What you will do:
The goal here is an exact copy of the entries below, without their pictures.

Given data:
"""

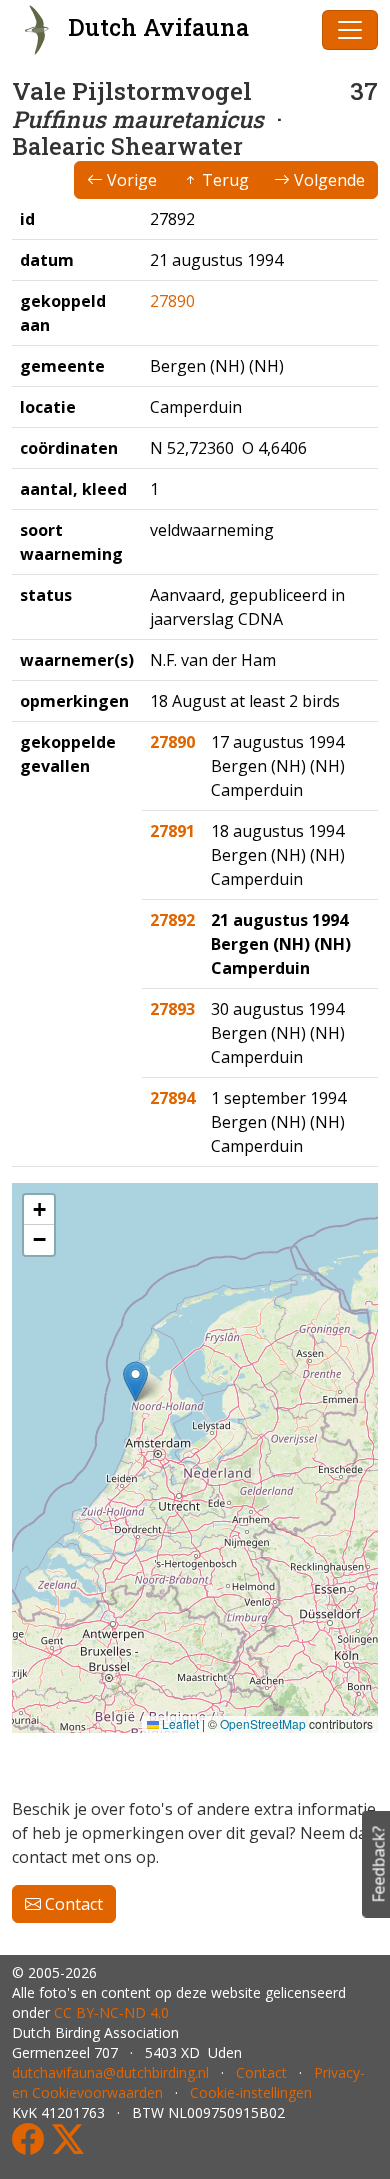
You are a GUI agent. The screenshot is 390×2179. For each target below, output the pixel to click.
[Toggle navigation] (350, 30)
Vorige (130, 180)
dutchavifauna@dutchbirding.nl (110, 2072)
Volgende (327, 180)
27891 (172, 831)
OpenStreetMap (263, 1723)
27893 (172, 1009)
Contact (72, 1904)
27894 (172, 1098)
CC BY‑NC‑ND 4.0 (111, 2012)
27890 (172, 301)
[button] (135, 1381)
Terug (223, 180)
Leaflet (179, 1723)
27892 (172, 920)
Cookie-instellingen (251, 2092)
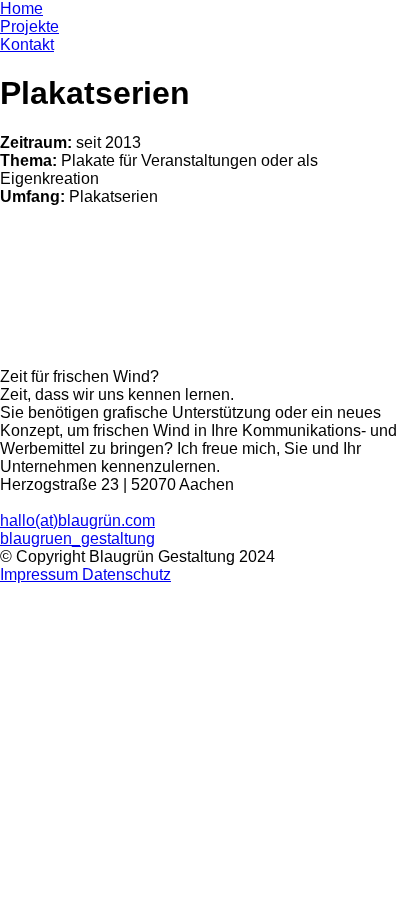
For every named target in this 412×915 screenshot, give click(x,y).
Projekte (29, 26)
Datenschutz (126, 574)
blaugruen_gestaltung (77, 538)
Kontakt (27, 44)
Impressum (41, 574)
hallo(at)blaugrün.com (77, 520)
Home (21, 8)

"""

Task answer:
You are a GUI agent. The screenshot is 390×2179. For each target below, output the pixel to click.
[Toggle navigation] (350, 30)
Vorige (130, 180)
dutchavifauna@dutchbirding.nl (110, 2072)
Volgende (327, 180)
27891 (172, 831)
OpenStreetMap (263, 1723)
27893 (172, 1009)
Contact (72, 1904)
27894 (172, 1098)
CC BY‑NC‑ND 4.0 (111, 2012)
27890 (172, 301)
[button] (135, 1381)
Terug (223, 180)
Leaflet (179, 1723)
27892 (172, 920)
Cookie-instellingen (251, 2092)
For every named target in this 412×915 screenshot, give click(x,y).
Projekte (29, 26)
Datenschutz (126, 574)
blaugruen_gestaltung (77, 538)
Kontakt (27, 44)
Impressum (41, 574)
hallo(at)blaugrün.com (77, 520)
Home (21, 8)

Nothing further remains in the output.